Gchatting: I love it. I think I would die if it was blocked at work. I pretty much do it all day, every day. However, I have come to the conclusion that it causes some problems in real life. Like when you talk to someone all day on gchat and update them on all the things that you do/mini crises throughout the day/weirdo people in your office/funny things you come across on the internet...nothing is left to talk about at the end of the day when you see the person in the flesh! Dinners become filled with awkward silences, living room hangouts become reiterations of earlier gchat convos, "Did I tell you this already?" prefaces all attempts at starting conversation.
Gchat is rough.

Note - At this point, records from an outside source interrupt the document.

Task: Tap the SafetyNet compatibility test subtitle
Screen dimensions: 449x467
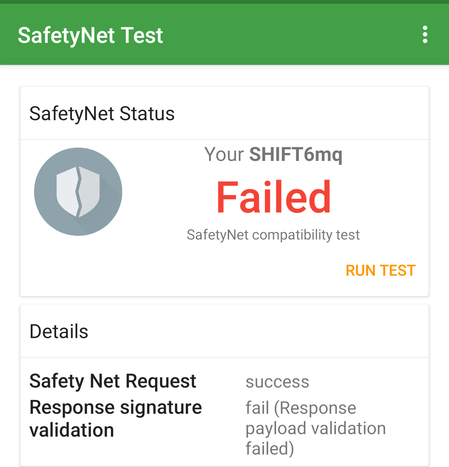Action: point(273,235)
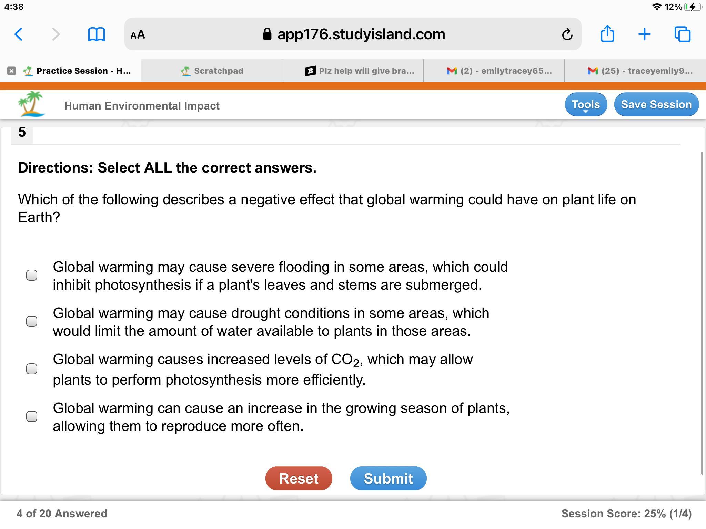Viewport: 706px width, 529px height.
Task: Reload the page with refresh icon
Action: (567, 34)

I'm still trying to find a balance.

Tiffany said...

I too am 100% in love with Mucinex, greatest OTC medicine ever! Clears everything right up, glad someone else shares this obsession!

Sarah said...

Pretty much everything about this post makes me want to go to the Cherry Blossom festival and squint at every 20-something brunette with a large rack, saying, "McBlogger? Meg McBlogger?"

Karly said...

i love mucinex. its incredible. really. it is.

Misty Albrecht said...

Meg, you should know that my friend and I steal quotes from your blog and use them to update our gchat status'. Nerdy. Maybe? But, I hope you consider it to be a compliment.

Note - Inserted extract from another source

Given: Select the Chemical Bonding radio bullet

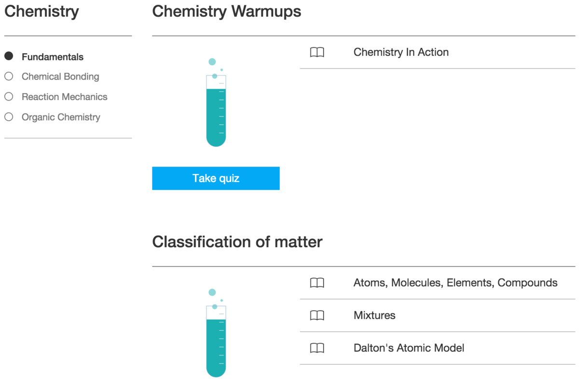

Yes, I felt this needed to be shared.

Anonymous said...

I am still sporadically looking up Leigh's pig link. FTR. FTW.

Anonymous said...

OMG I AM STILL LAUGHING SO HARD

Anonymous said...

OMG I AM STILL LAUGHING SO HARD

MiMi & JuJu said...

LOL funniness

CeCe said...

This is my first visit to your blog. Love love love it! I'm LMAO at the Living Single references. I've been doing the same thing with Modern Family lately.

Victoria said...

I love love love Mucinex...that stuff is gold...seriously

Loretta said...

Not to add to your paranoria, but I'd lay off the Mucinex if you're getting any, as it thins mucous in more places than just your nose, thus easing travel for flagellated organisms...

Courtney Alexis said...

I love that you have a reminder list of words to use more frequently. I'm always on the lookout for obnoxiously obscene things to call my husband. Douche-fister and twat-waffle have been recent favorites.

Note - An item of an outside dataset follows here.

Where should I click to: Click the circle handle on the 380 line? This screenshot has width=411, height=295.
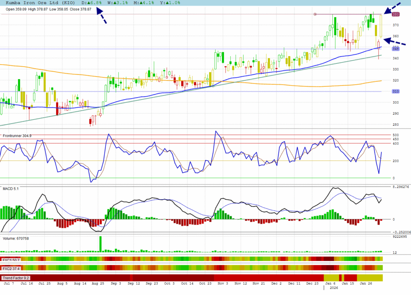click(x=315, y=14)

And I heard "cluster f**k: for the first time ever just a few months ago. I try to drop that in conversation whenever possible:

"Did you file these reports for me, Courtney?"

"Yes, I did. But I had a bit of trouble sorting through all of it because it was just a huge cluster f**k of information."

Morgan said...

OMG I used to love Mucinex. I lived on it practically in somphomore year of college....until I realized that unless I take it with food, I have the unfortunate side effect of dry heaving into the toilet for hours. So yeah, there's that....

LATBachelorFan said...

Sometimes the titles of my Spam emails have words that I always mean to integrate into everyday conversation... "porkmonster" being the most recent and hilarious. "Show her your huge porkmonster."